A pesar de la persistencia de la crisis sanitaria, la cual cobra miles de muertos y corrobora la incapacidad del actual gobierno para enfrentar la situación, a lo largo del país miles de iniciativas, algunas de ellas de creativa factura, se desarrollan, difundiendo el votar Apruebo y Convención Constitucional. En algún segmento del mundo popular se enarbola la tesis que una nueva Constitución no transforma de por si la actual situación repleta de injusticias y por lo tanto se relativiza la importancia de la confrontación del 25 de octubre. Frente a esa posición reafirmar que efectivamente una nueva Constitución no es una poción mágica, sino un instrumento, una llave necesaria para abrir las celdas que nos dejó la dictadura y que no hemos roto estos años de “transición”. Negarse a participar es negar el rol del movimiento popular, viendo el plebiscito del 25 de octubre como un hecho aislado y no como parte de un proceso que comenzó hace un año, que en definitiva marcó la búsqueda por modificar las relaciones de poder y por lo tanto, las fisuras, incomprensiones, debilidades, presentes en los sectores populares, serán utilizadas por los actuales detentores del poder, que nunca han sido generosos cuando se trata de compartirlo, para seguir manteniendo sus centenarias granjerías.
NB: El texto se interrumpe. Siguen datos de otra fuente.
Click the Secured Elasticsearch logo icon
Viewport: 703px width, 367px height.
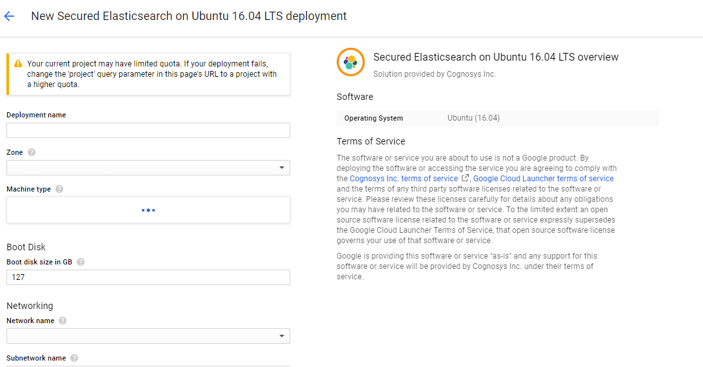(350, 62)
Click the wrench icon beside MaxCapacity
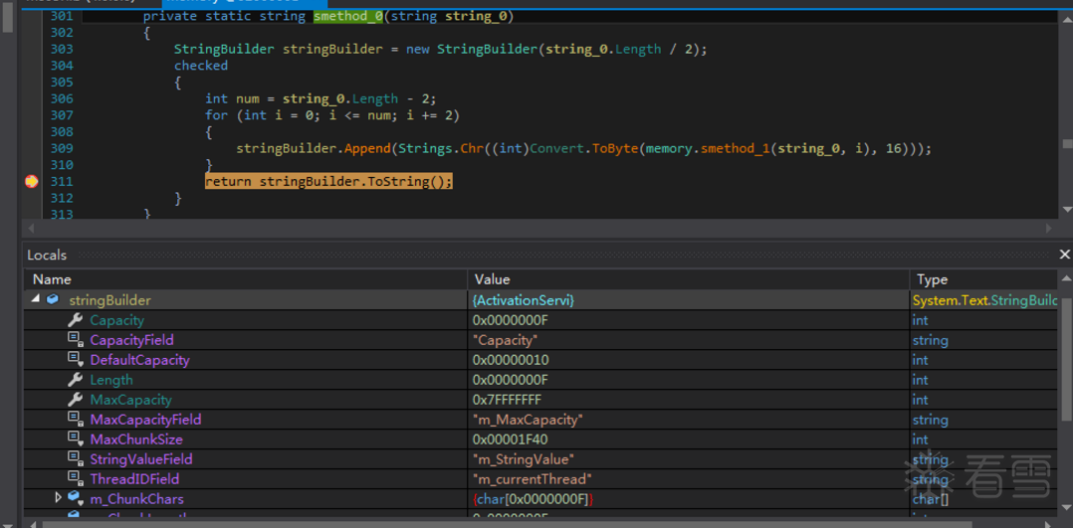The width and height of the screenshot is (1073, 529). pyautogui.click(x=75, y=400)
Sin duda, la lucha por transformar el sistema no concluye en este plebiscito próximo, tampoco con la elección de convencionales, ni siquiera cuando haya un cuerpo normativo escrito, que debemos exigir refrendar en otro plebiscito, para reemplazar la actual constitución. La lucha por las reivindicaciones populares es permanente y multidimensional: tiene expresiones en la lucha económica, en el combate contra el patriarcado, en la democratización del ejercicio de la política, en la lucha por la preservación del medio ambiente o el reconocimiento a nuestros pueblos originarios. Es desde luego más que un plebiscito, pero donde este plebiscito es necesario para avanzar.

Es necesario valorar las diferentes coordinaciones que han surgido en comunas, provincias y regiones en pos de lograr un decisor triunfo el 25 de octubre; pero también es necesario que estas coordinaciones no pueden instrumentalizarse en la perspectiva de lograr apoyos en los procesos electorales que se avecinan. A no dudarlo la unidad es deseable y necesaria cuando se trata de derrotar las posiciones más reaccionarias, pero debe partir de la premisa que debe construirse sobre la idea de una clara posición política, sin hegemonismos que a estas alturas resultan reminiscencias descontextualizadas y respetando las diferencias para luego no relativizar los compromisos del acuerdo. Esa es una historia en desarrollo cuyo primer capítulo cierra este 30 de septiembre.